March 16, 2021 12:10:32 pm
The world’s three biggest consumers of coal, the dirtiest fossil fuel, are getting ready to boost usage so much that it’ll almost be as if the pandemic-induced drop in emissions never happened.
U.S. power plants are going to consume 16% more coal this year than in 2020, and then another 3% in 2022, the Energy Information Administration said last week. China and India, which together account for almost two-thirds of demand, have no plans to cut back in the near term.
This means higher emissions, a setback for climate action ahead of international talks this year intended to raise the level of ambition from commitments under the Paris Agreement to reduce greenhouse gases. In the U.S., the gains may undermine President Joe Biden’s push to reestablish America as an environmental leader and raise pressure on him to quickly implement his climate agenda.
“We’re going to see a really marked increase in emissions,” with coal consumption at U.S. power plants returning almost to 2019 levels, said Amanda Levin, policy analyst at the New York-based National Resources Defense Council. But if Biden implements green-energy policies as expected, “we could actually see changes pretty quickly.”
The U.S. increase stems from higher natural gas prices and the recovery from the pandemic. For China and India, it’s a reflection of rising electricity demand that’s keeping coal as the dominant source of power generation even as they add vast amounts of solar and wind capacity.
While Biden’s Covid stimulus didn’t focus on green energy, a pending infrastructure bill is expected to include plans to fulfill his campaign pledges on climate change, making the U.S. best poised to salvage progress in reducing global emissions. Biden has said the U.S will target carbon neutrality by 2050, and is convening an April meeting that’s expected to include China and India.
China’s President Xi Jinping surprised the world with his promise last year to achieve net-zero emissions by 2060. India has yet to make any similar commitment.
In China’s latest five-year plan announced March 5, Premier Li Keqiang didn’t set a hard target for emissions reduction, and said coal would remain a key component of the electricity strategy. More detailed energy plans to be published later in the year could include specific steps on curbing fossil fuel consumption.
While Beijing has reduced coal’s share in the nation’s energy mix in recent years, total power consumption has risen, so its usage has also climbed. Complicating the picture is that China also has the world’s biggest fleet of coal-fired power plants, and more than half of them are less than 10 years old. Because they can run for several more decades, it’ll be tough to shift to alternatives.
“All of that installed capacity doesn’t go away overnight,” said Dennis Wamsted, an analyst for the Institute for Energy Economics and Financial Analysis.
Though a recovery in energy-intensive sectors like construction and metal production is currently boosting short-term coal demand, consumption will fall in the years ahead as China acts on climate promises, said Tang Daqian, an associate director at Fitch Bohua.
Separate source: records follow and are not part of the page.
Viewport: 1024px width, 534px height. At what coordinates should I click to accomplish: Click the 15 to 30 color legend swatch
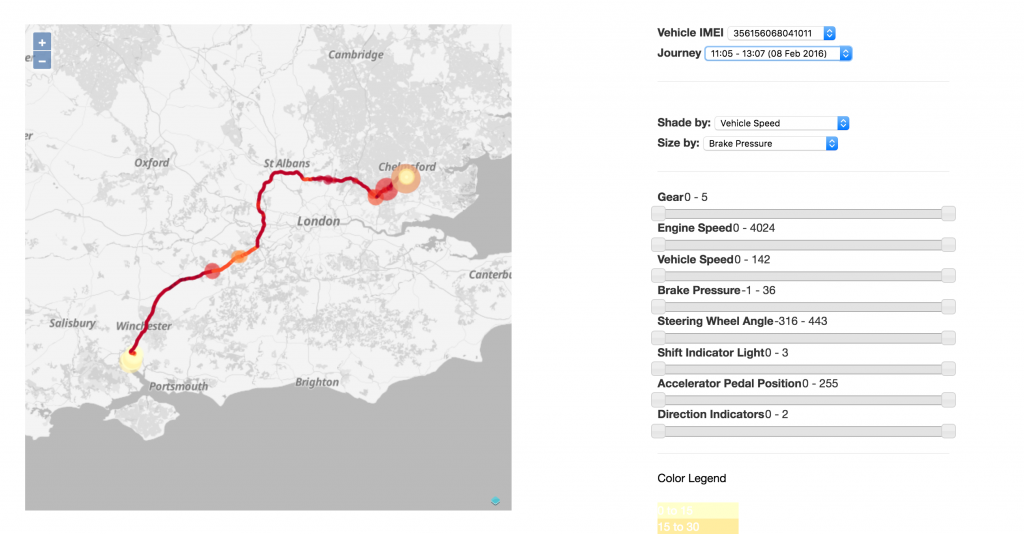click(698, 526)
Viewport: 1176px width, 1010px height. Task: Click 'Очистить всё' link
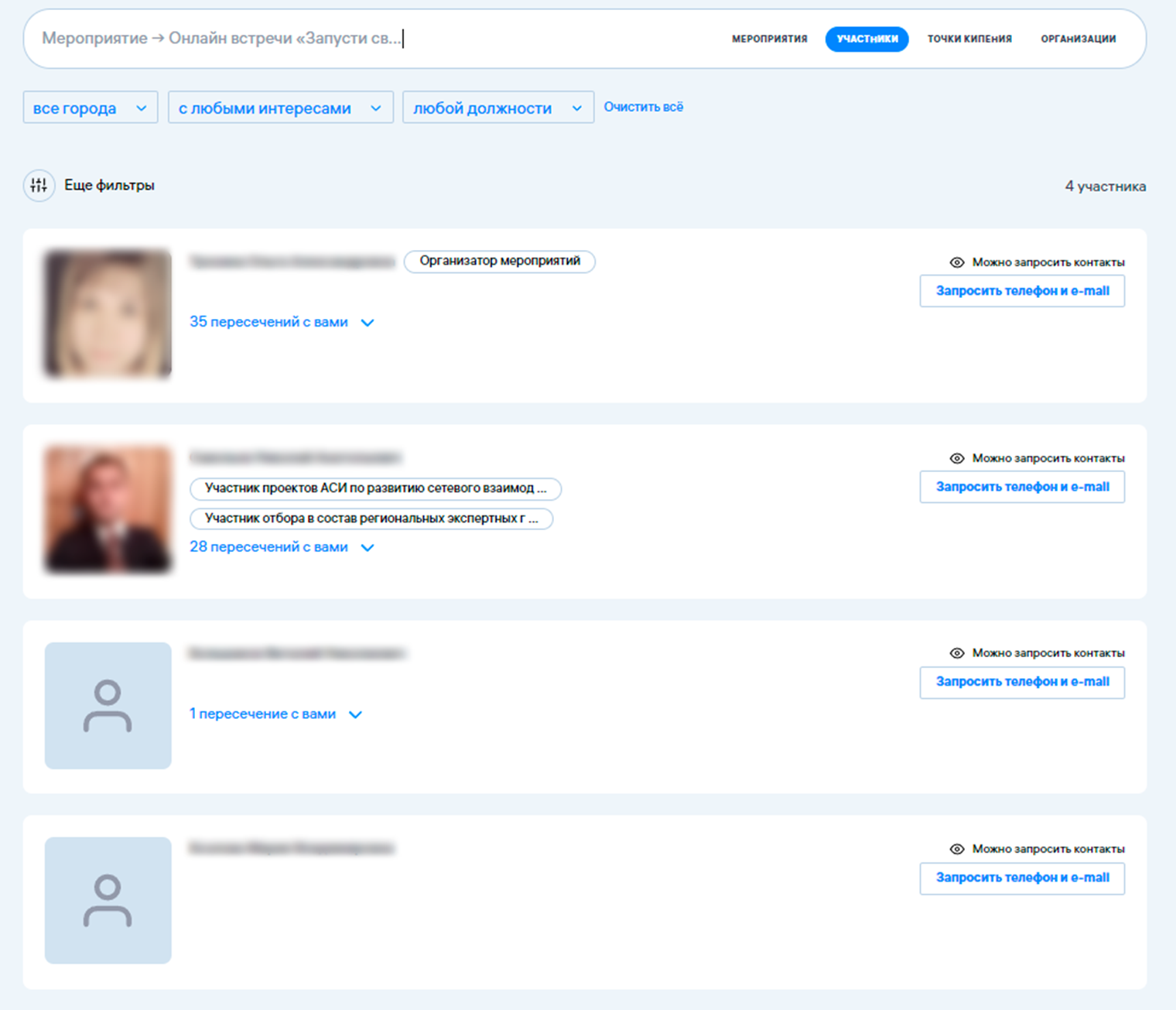(x=643, y=107)
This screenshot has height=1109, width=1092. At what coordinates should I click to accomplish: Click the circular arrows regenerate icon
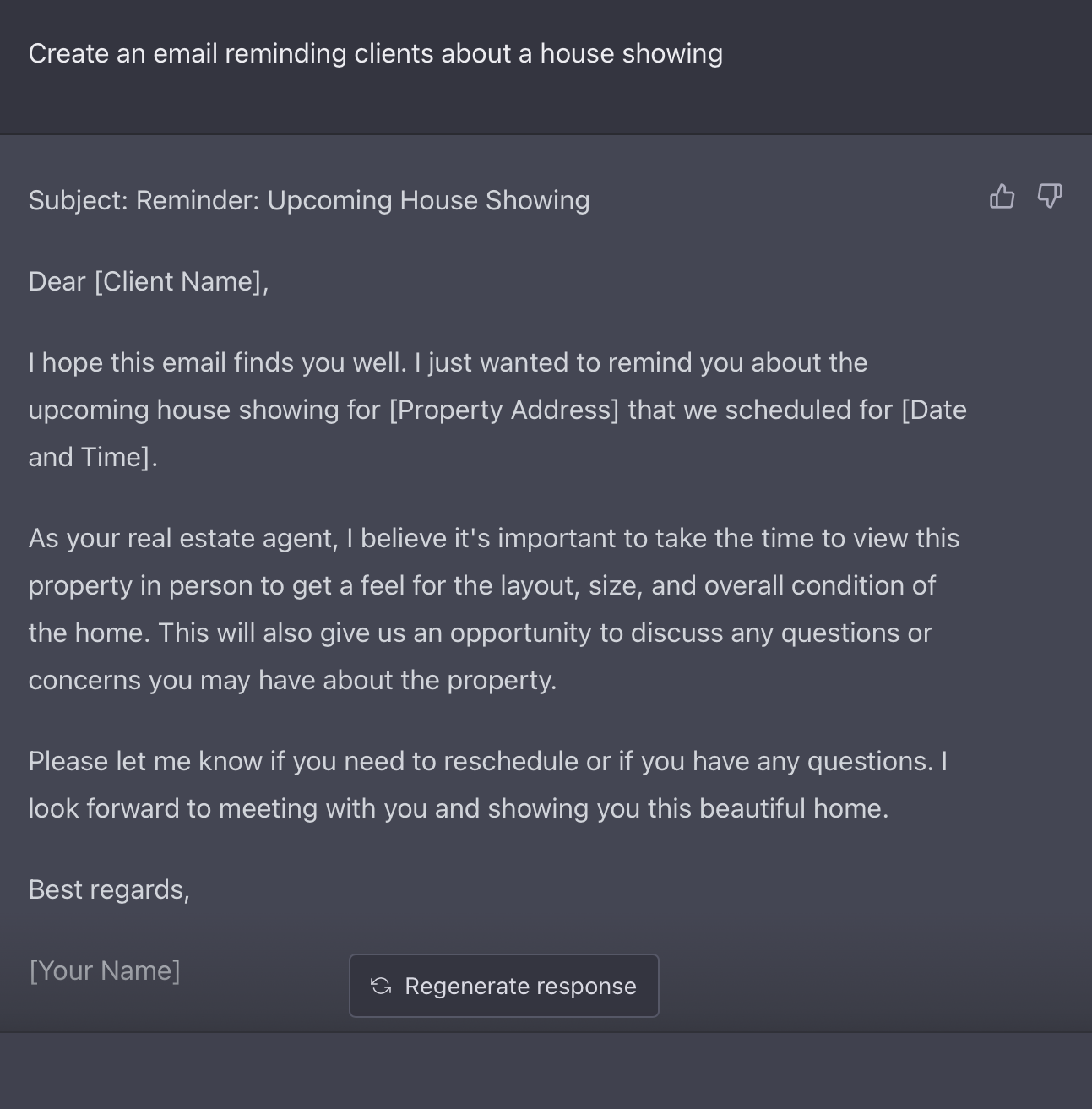[381, 986]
India too is a very long way from a clean grid, even as Prime Minister Narendra Modi said this month he’s ahead of schedule for meeting the initial carbon-reduction pledges under the Paris Agreement, reducing emissions intensity 33% to 35% from 2005 levels by 2030.
While the country has implemented an ambitious rollout of solar power, coal continues to account for around 70% of its electricity generation. Consumption at power plants will rise 10% this year, and is set to increase every year through at least 2027, according to Bloomberg Intelligence.
In the U.S., coal is rebounding after the coronavirus pandemic curtailed electricity usage and cut demand for the fuel by 19% last year. It’s also the result of gains in natural gas prices, which are up more than 40% from a year ago. When gas gets more expensive, utilities will often start burning more coal to bring down costs, even though it puts out twice the emissions. The EIA expects gas prices to remain high into 2022, pointing to strong demand for coal next year.
In the longer term, coal’s prospects are bleaker. While top users’ consumption might be rising in 2021, emerging markets that once seemed like the brightest spot for long-term demand are turning their back on the fuel as financing becomes more difficult and alternatives like gas and renewables are getting more accessible and cheaper. Bangladesh is abandoning almost all of its planned projects and the Philippines last year declared a moratorium on new coal-fired power plants.
“The trend is down, down and continuing to go down,” said IEEFA’s Wamsted.
But first, the fuel is poised for a revival that’ll lift overall global demand this year after two successive annual declines, according to the International Energy Agency. Its projection for a 2.6% increase in consumption this year reflects expectations for a pickup in every region of the world.
Coal India, the world’s largest producer, expects consumption will be boosted as industries including steel, cement and aluminum return to pre-virus levels of output. The company this month approved more than $6 billion in investments in new mines and expansions.
“There are climate-change issues about coal, but India’s energy needs won’t allow it to dump the fuel instantly,” said Binay Dayal, the firm’s technical director.